The real tragedy is that we still don't have a handle, medically or psychologically, on how (or necessarily whether) to treat gender dysphoria. The reported attempted suicide rate for the gender dysphoric is higher than any other group of people you could name, at nearly 40%. That's an astonishing figure, and although the research is spotty on self-reported suicide attempts, the figure remains about the same regardless of whether a dysphoric person has medically transitioned. 

And Another Thing: For brevity's sake, I use "transitioning" for the series of hormonal and surgical procedures that we used to call "getting a sex change." But please know that I know that basic biology and common sense dictate that there's no actual transition or sex change taking place. Any changes are purely cosmetic. For some who are gender dysphoric, that's enough. For others, not so much.

A 2019 study found that "Despite professional recommendations to consider gender-affirming hormone and surgical interventions for transgender individuals experiencing gender incongruence, the long-term effect of such interventions on mental health is largely unknown." That's true even after six-plus decades of procedures performed on tens of thousands of people in the U.S. alone.  

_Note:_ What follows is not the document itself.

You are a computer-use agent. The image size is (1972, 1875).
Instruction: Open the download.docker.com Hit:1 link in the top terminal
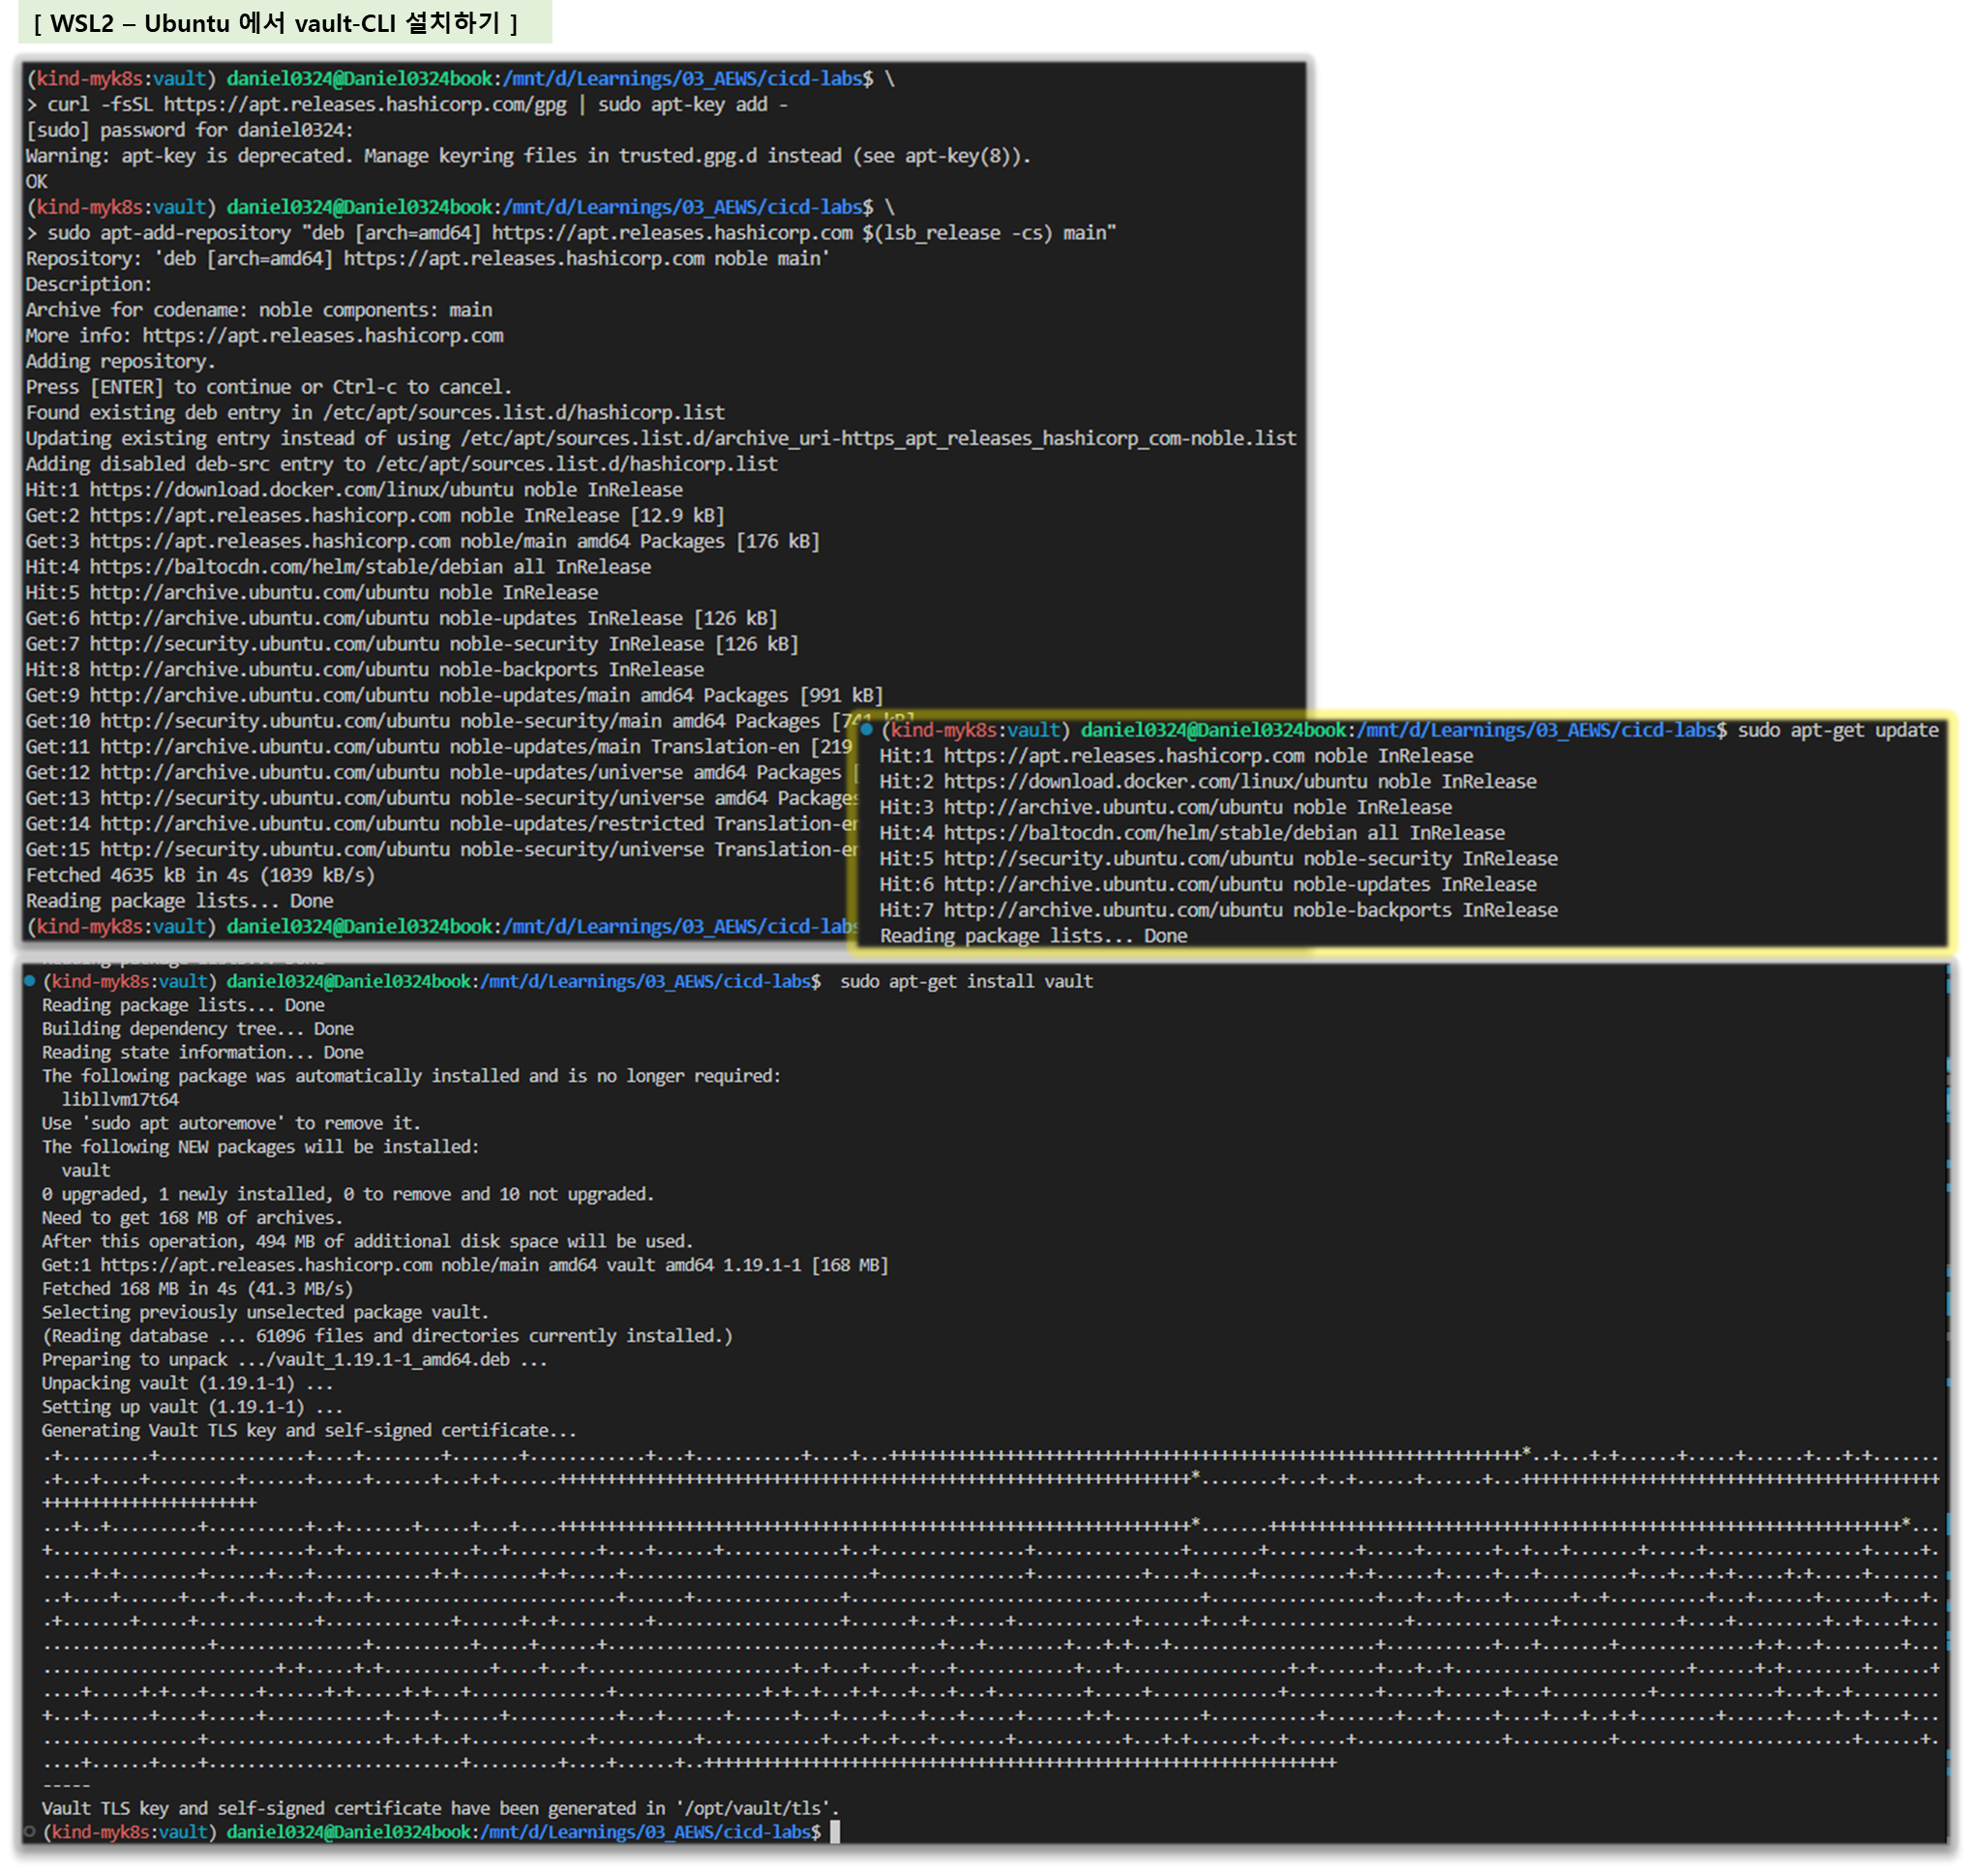301,490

Some are happier after transition surgery and hormone treatments. Some are worse off, but have made changes to their bodies that can never be fully reversed. The medical profession is unable to tell in advance which person will fall into which group.

There are as yet no easy answers. Hell, there don't seem to be any difficult answers, either. People caught in the dysphoria dichotomy deserve our sympathy and our help, although the former is at risk from the "trans" movement, and the latter, we still don't really know how to provide. 

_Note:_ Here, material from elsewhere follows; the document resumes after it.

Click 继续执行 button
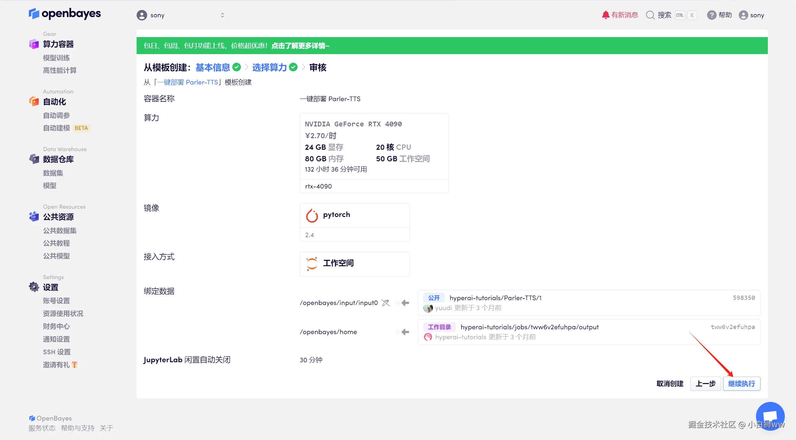 tap(741, 383)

The gender dysphoric do not seek to draw attention to themselves; they just want to pass.

You know who does draw attention to themselves? Autogynephilic male predators who coopted the trans label.

The middle-aged straight man with the stringy "girl" hair, the beard, and the dress trying to barge into the girls' locker room so he can ogle and wave his penis around isn't "trans" anything. His kink, as sexologist Ray Blanchard described it, is sexual arousal at the idea of having a female body, and flaunting it in front of others.

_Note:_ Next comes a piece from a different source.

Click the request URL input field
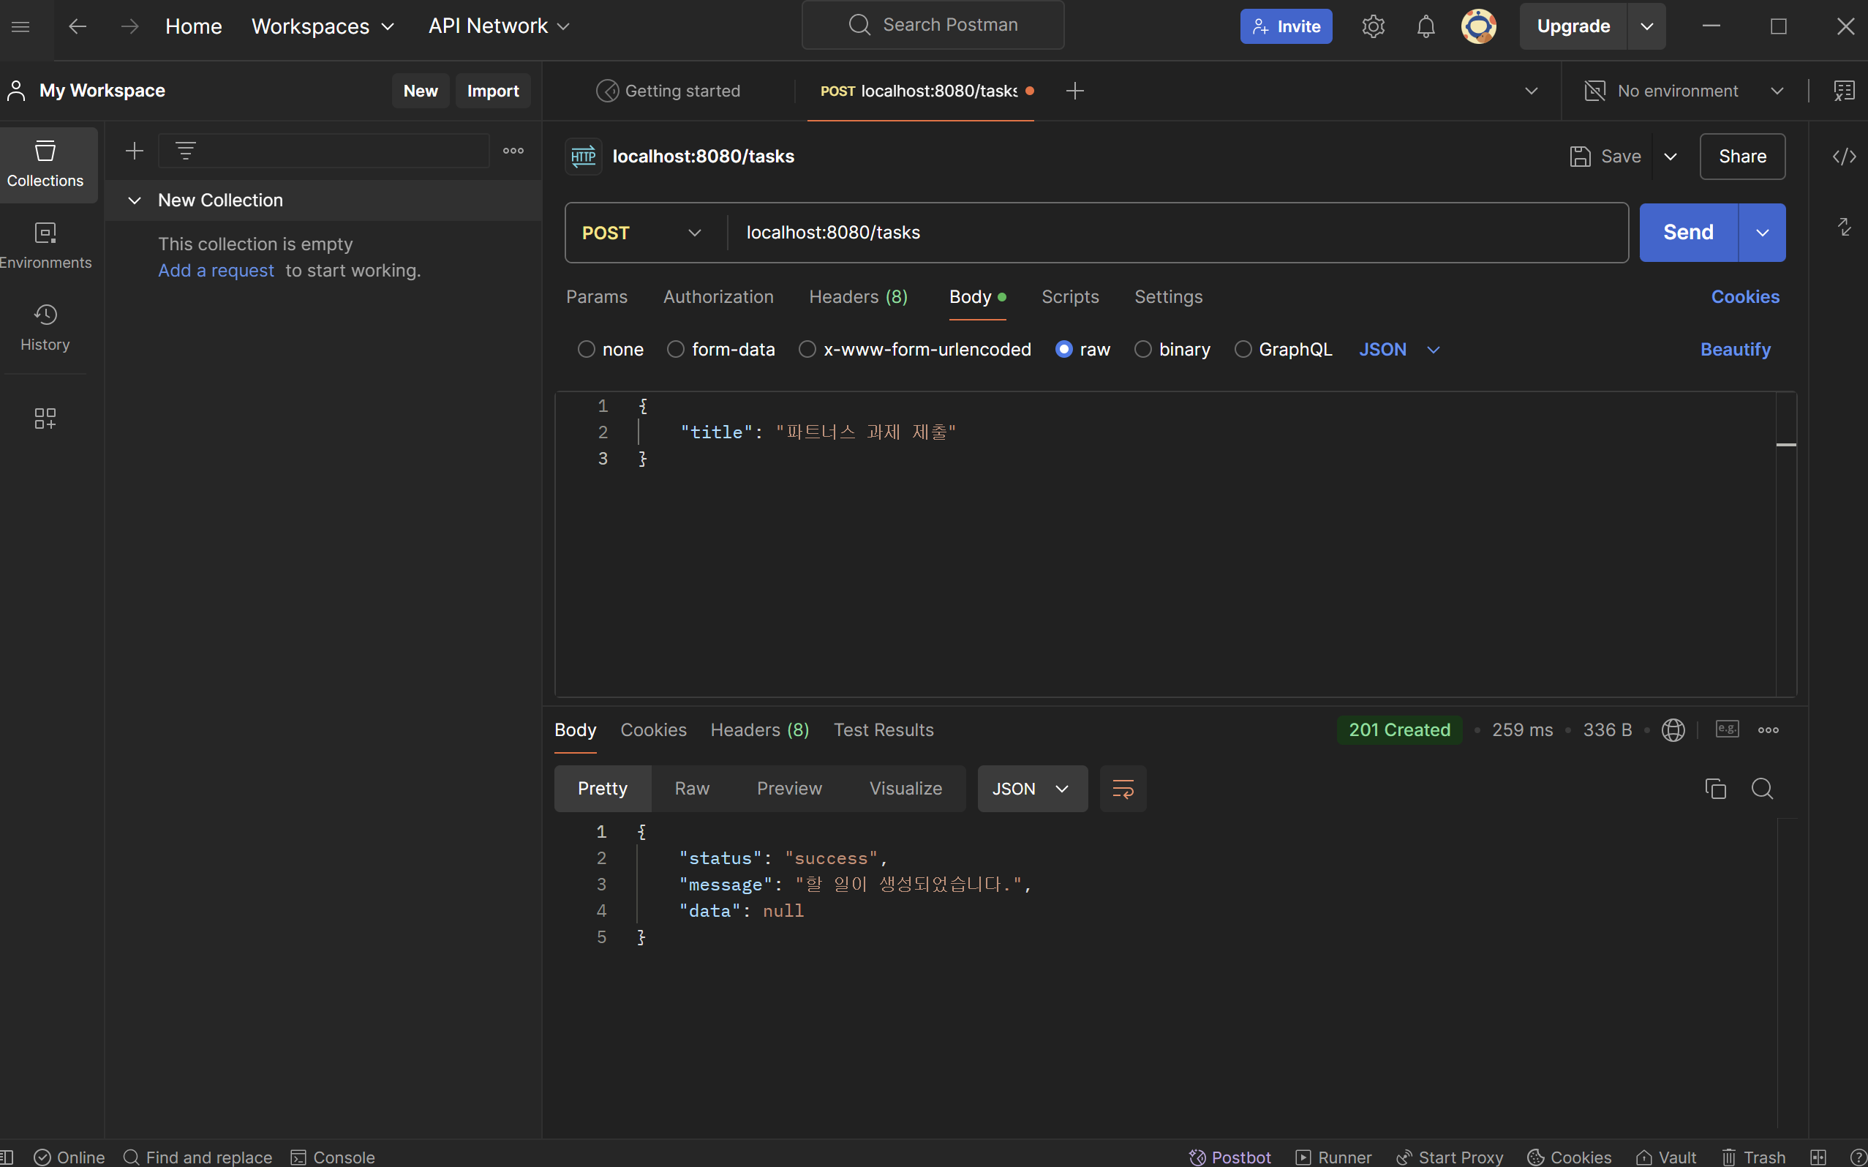 tap(1157, 232)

In better times, he paraded around in front of his wife or whatever — in private. Today, he uses the law to force the rest of society to accept that he's just a girl, free to invade women's space and compete in women's sporting events.

On second thought, the predators are probably best divided into two subsets: Autogynephilics and losers. 

Here's an autogynephilic:

And here’s a loser:

But make no mistake: Both prey on women.

Autogynephilic men have shown all kinds of violent tendencies, over and over — though I still don’t fully understand why. Maybe someday I'll do enough research to write an essay on them, assuming I can stomach it. 

The Left loves promoting these male predators as having the same rights as women, because promoting predation, kink, and mental illness to individual rights obliterates the entire concept of individual rights. As I wrote above, the conflation between gender dysphoria and "trans" is no accident.